▶ _Data provided_
- - - -
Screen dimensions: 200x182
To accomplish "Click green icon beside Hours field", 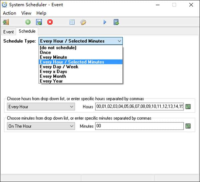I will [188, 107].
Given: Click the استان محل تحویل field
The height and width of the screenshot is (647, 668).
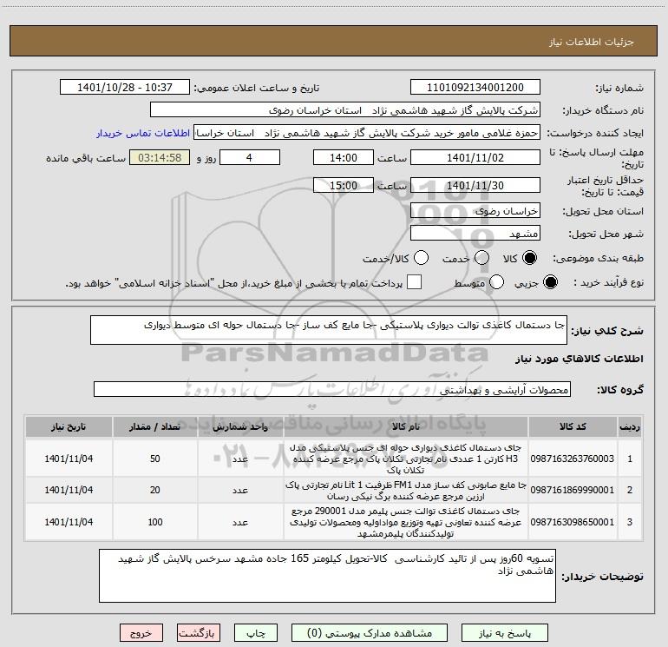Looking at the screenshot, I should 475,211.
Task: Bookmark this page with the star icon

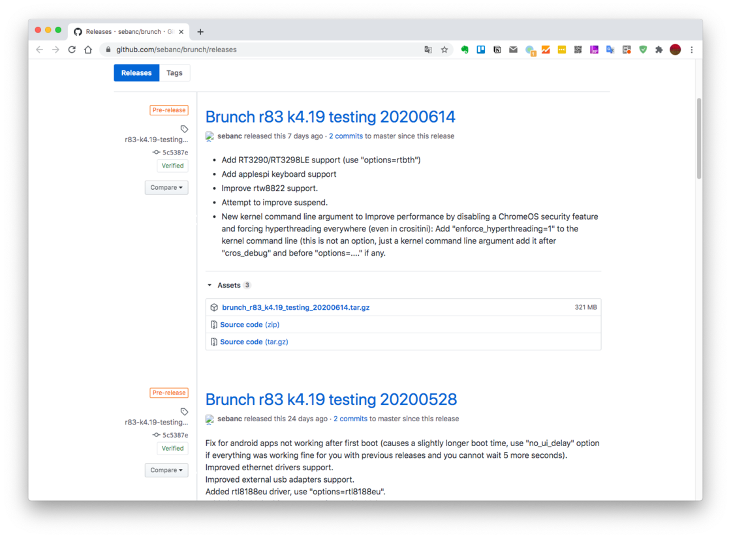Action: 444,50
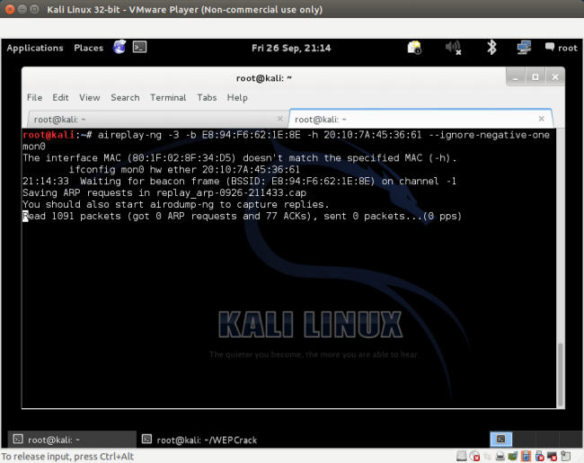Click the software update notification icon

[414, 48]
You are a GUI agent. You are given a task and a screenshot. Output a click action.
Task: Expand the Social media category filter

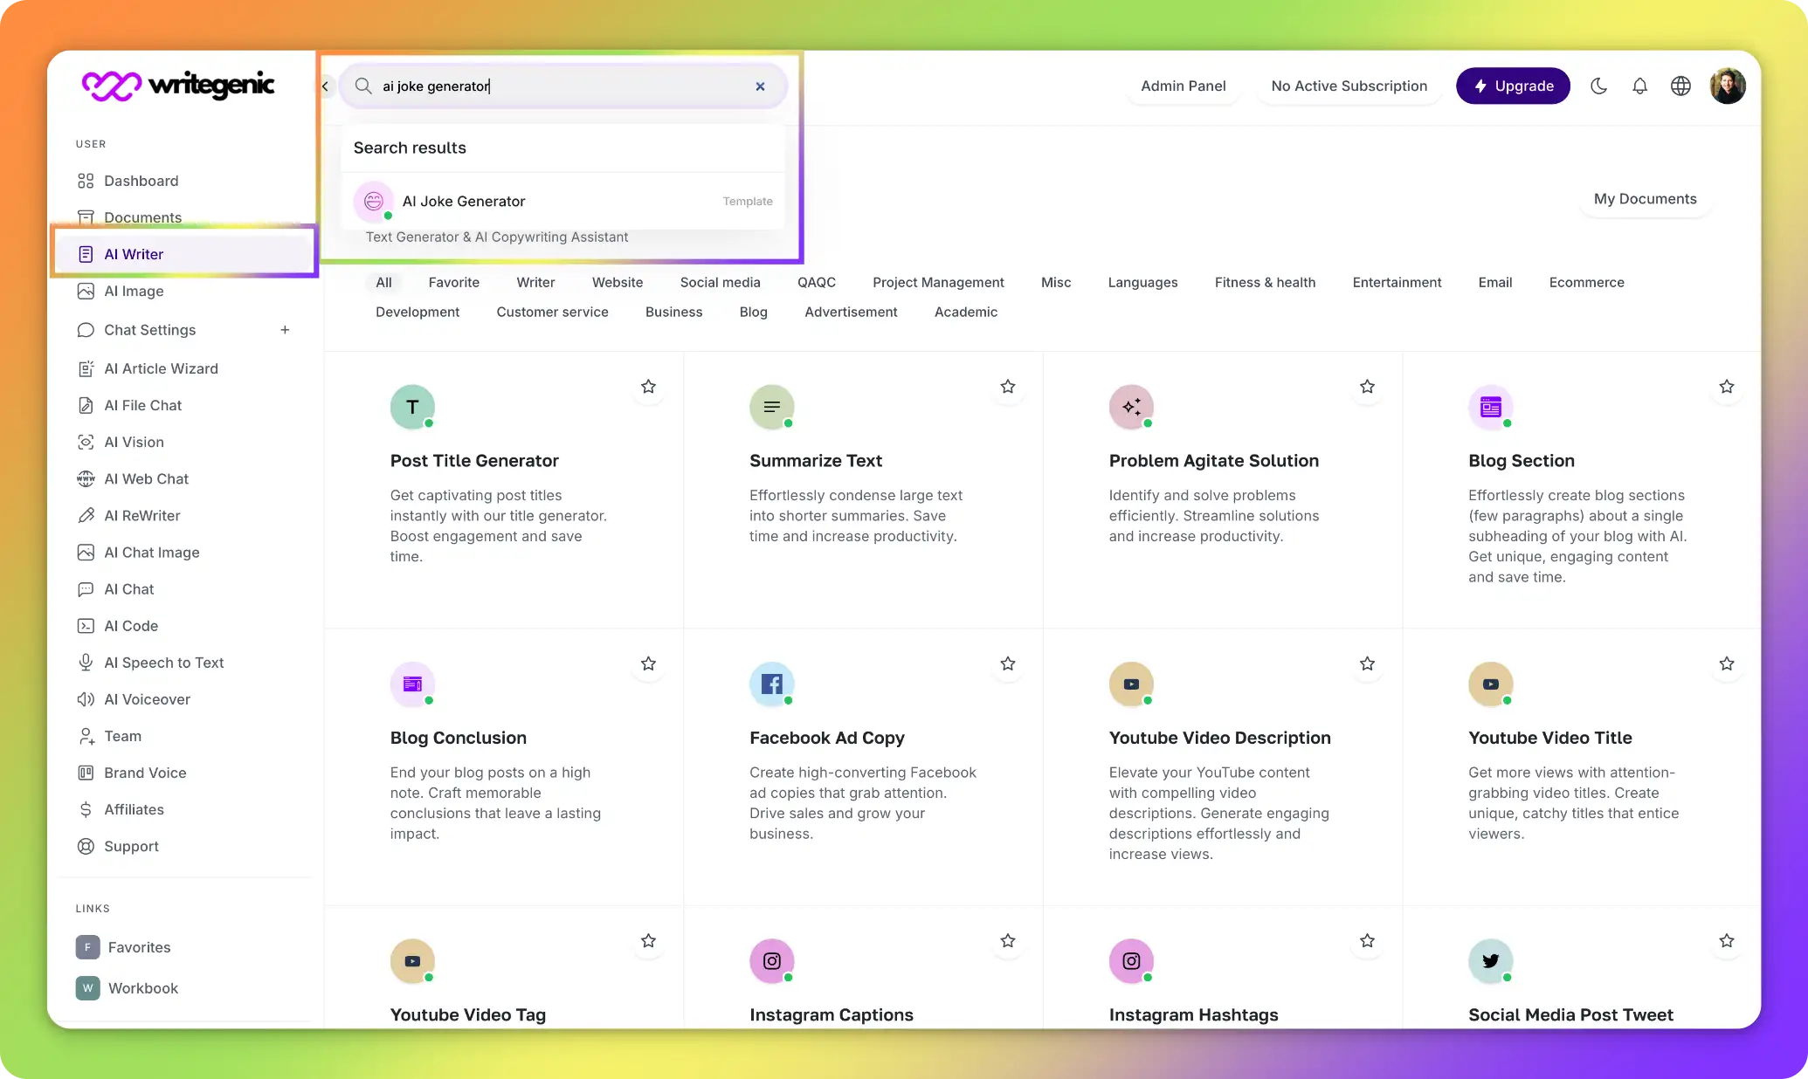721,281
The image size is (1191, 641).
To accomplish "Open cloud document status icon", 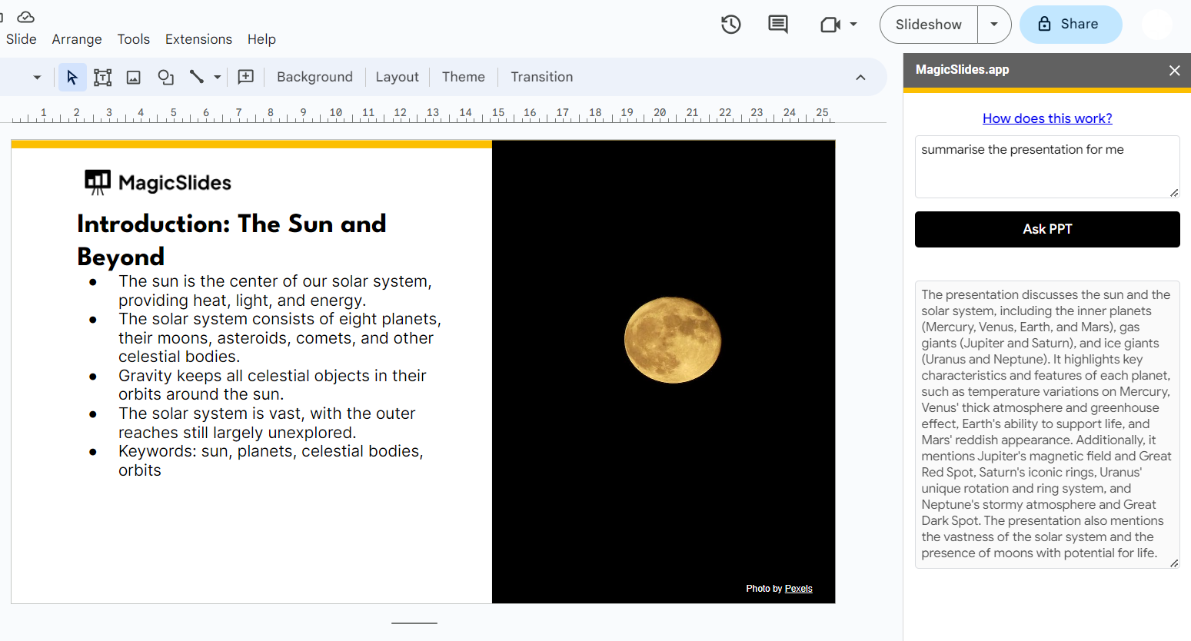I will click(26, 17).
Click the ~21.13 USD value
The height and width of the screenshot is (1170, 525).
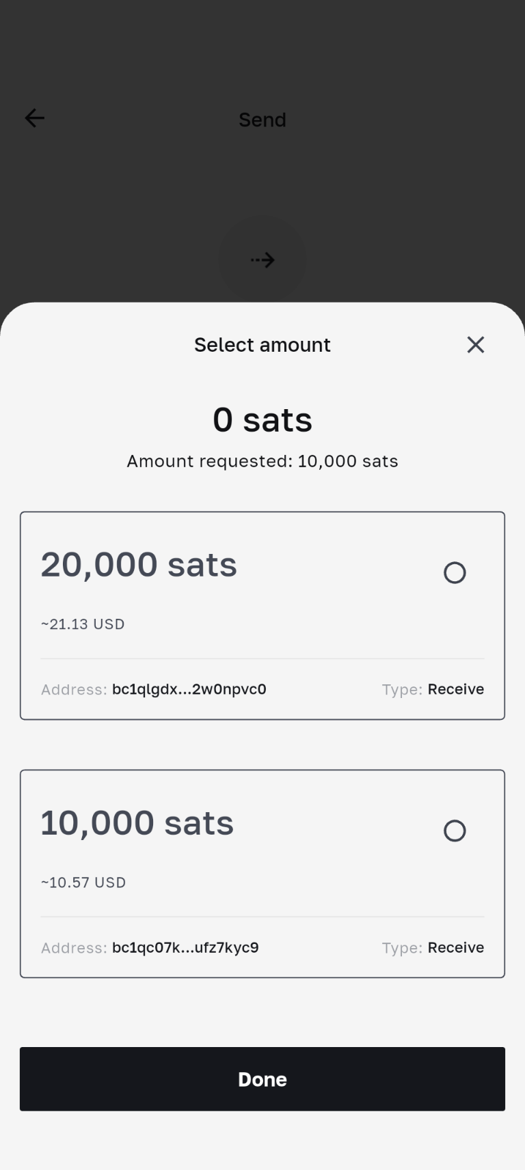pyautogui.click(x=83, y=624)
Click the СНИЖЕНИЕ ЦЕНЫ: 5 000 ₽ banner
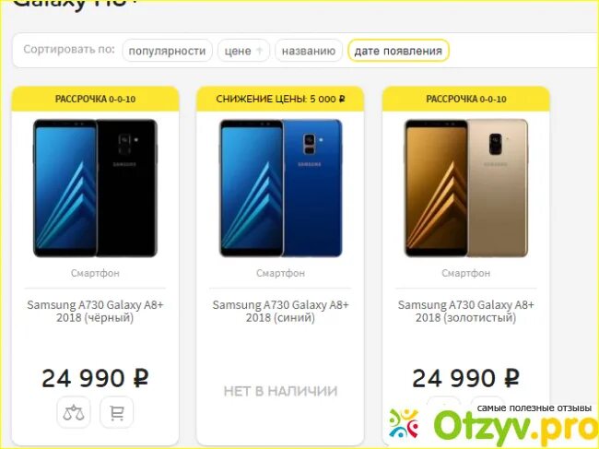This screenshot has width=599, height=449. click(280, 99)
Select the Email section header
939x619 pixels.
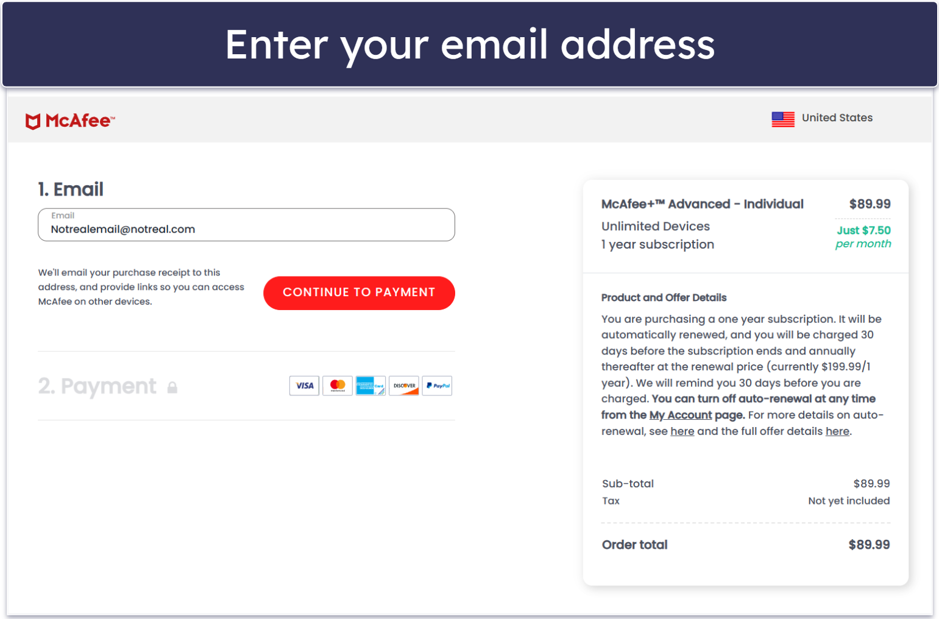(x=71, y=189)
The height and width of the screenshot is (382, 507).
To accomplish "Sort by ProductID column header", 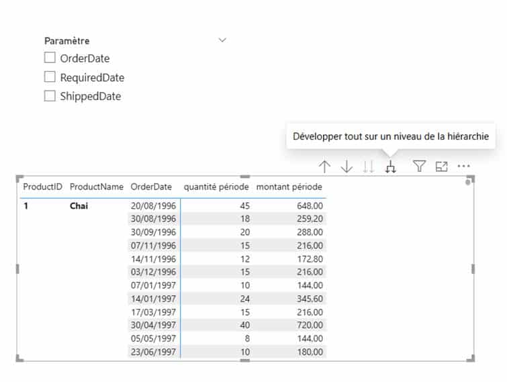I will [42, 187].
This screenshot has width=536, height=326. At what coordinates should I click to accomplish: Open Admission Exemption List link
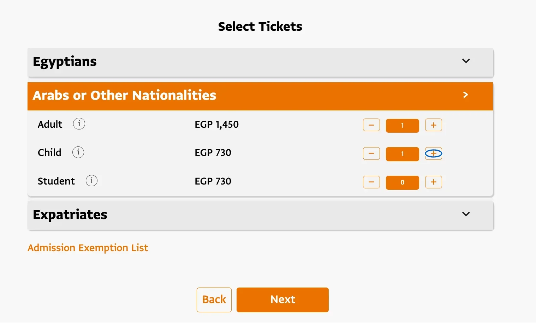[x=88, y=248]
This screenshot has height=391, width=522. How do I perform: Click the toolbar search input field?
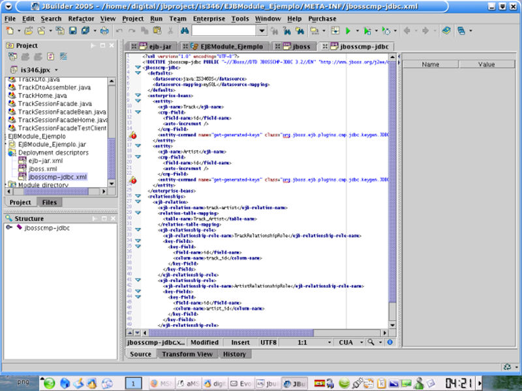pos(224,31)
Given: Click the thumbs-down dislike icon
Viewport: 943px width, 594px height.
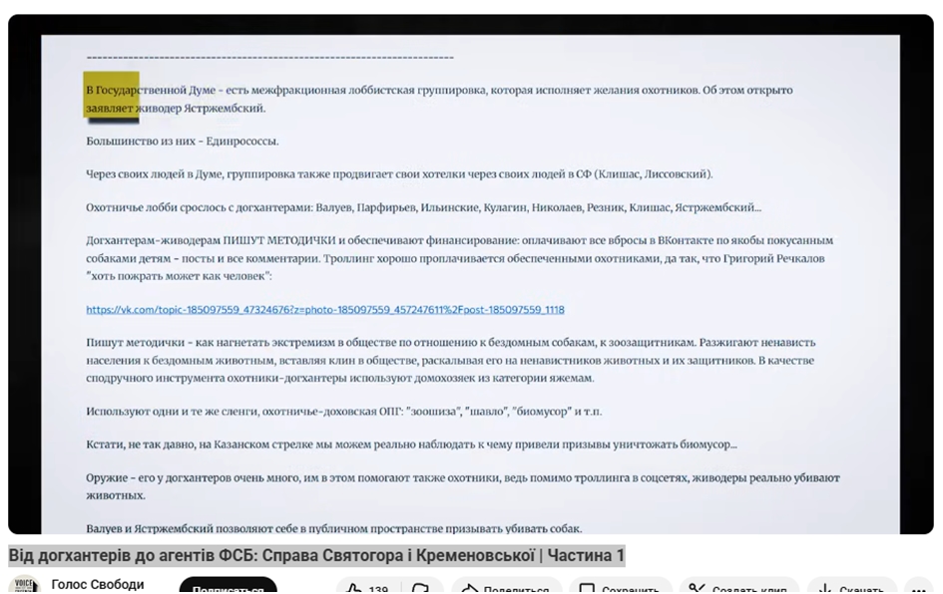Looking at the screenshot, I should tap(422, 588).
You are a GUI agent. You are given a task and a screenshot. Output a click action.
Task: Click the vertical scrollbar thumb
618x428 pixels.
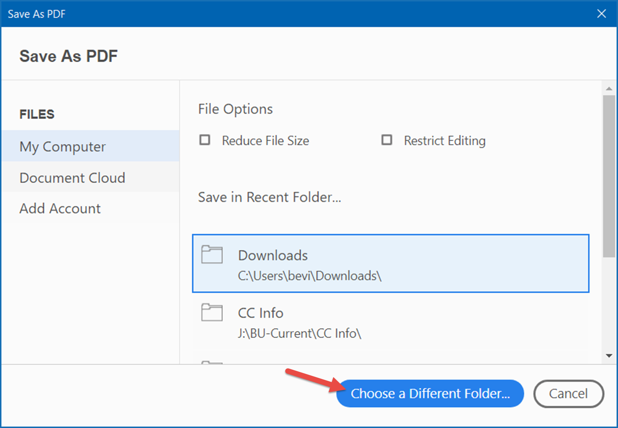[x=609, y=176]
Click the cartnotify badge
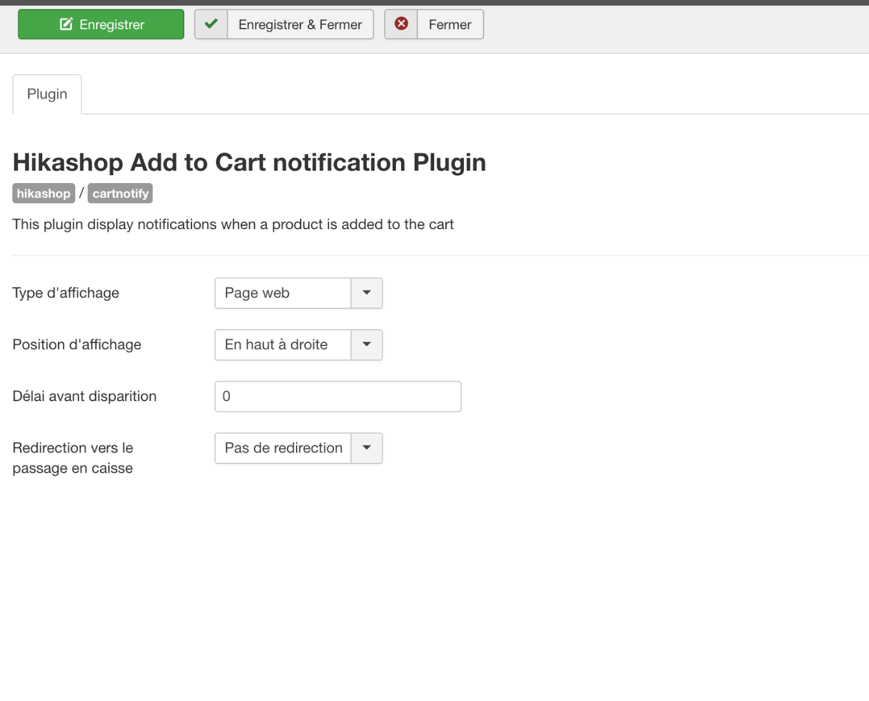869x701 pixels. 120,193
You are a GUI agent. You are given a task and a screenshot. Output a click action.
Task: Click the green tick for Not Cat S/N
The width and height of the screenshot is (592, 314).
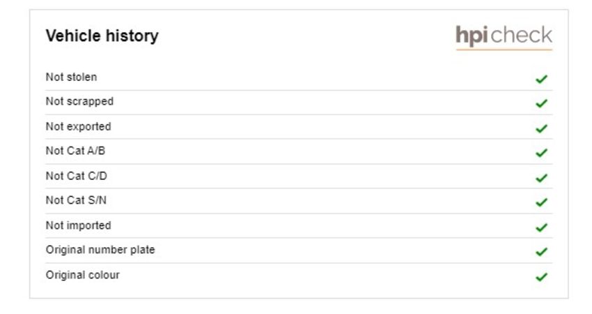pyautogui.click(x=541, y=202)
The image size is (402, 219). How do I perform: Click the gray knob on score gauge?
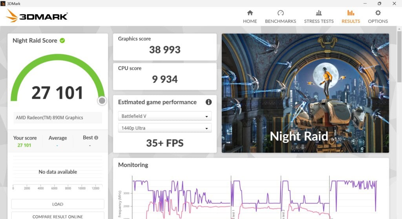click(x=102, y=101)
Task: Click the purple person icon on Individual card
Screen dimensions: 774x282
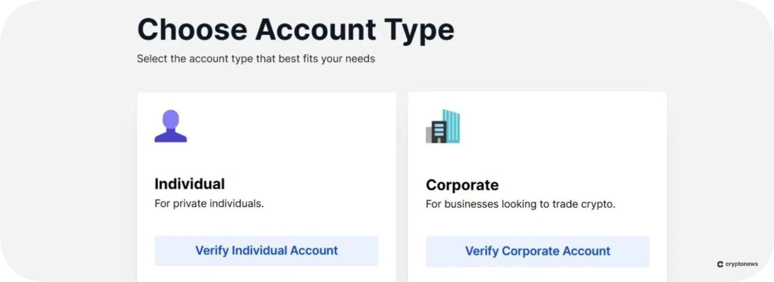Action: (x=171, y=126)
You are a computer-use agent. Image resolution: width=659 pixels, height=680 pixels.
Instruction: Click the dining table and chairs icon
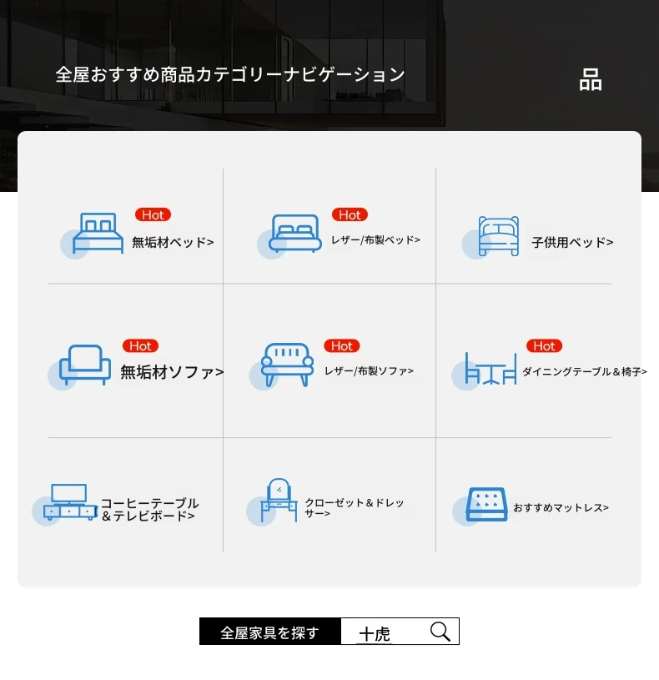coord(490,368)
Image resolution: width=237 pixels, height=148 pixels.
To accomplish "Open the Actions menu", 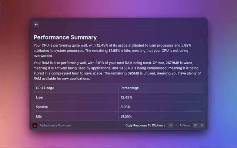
- - - -
▶ _What you should do_
The answer must be the lines above from the line that contains "Image resolution: width=237" to the final line of the data, word for word, with no pictures.

▶ _Worked solution_
Image resolution: width=237 pixels, height=148 pixels.
To accomplish "Open the Actions menu", 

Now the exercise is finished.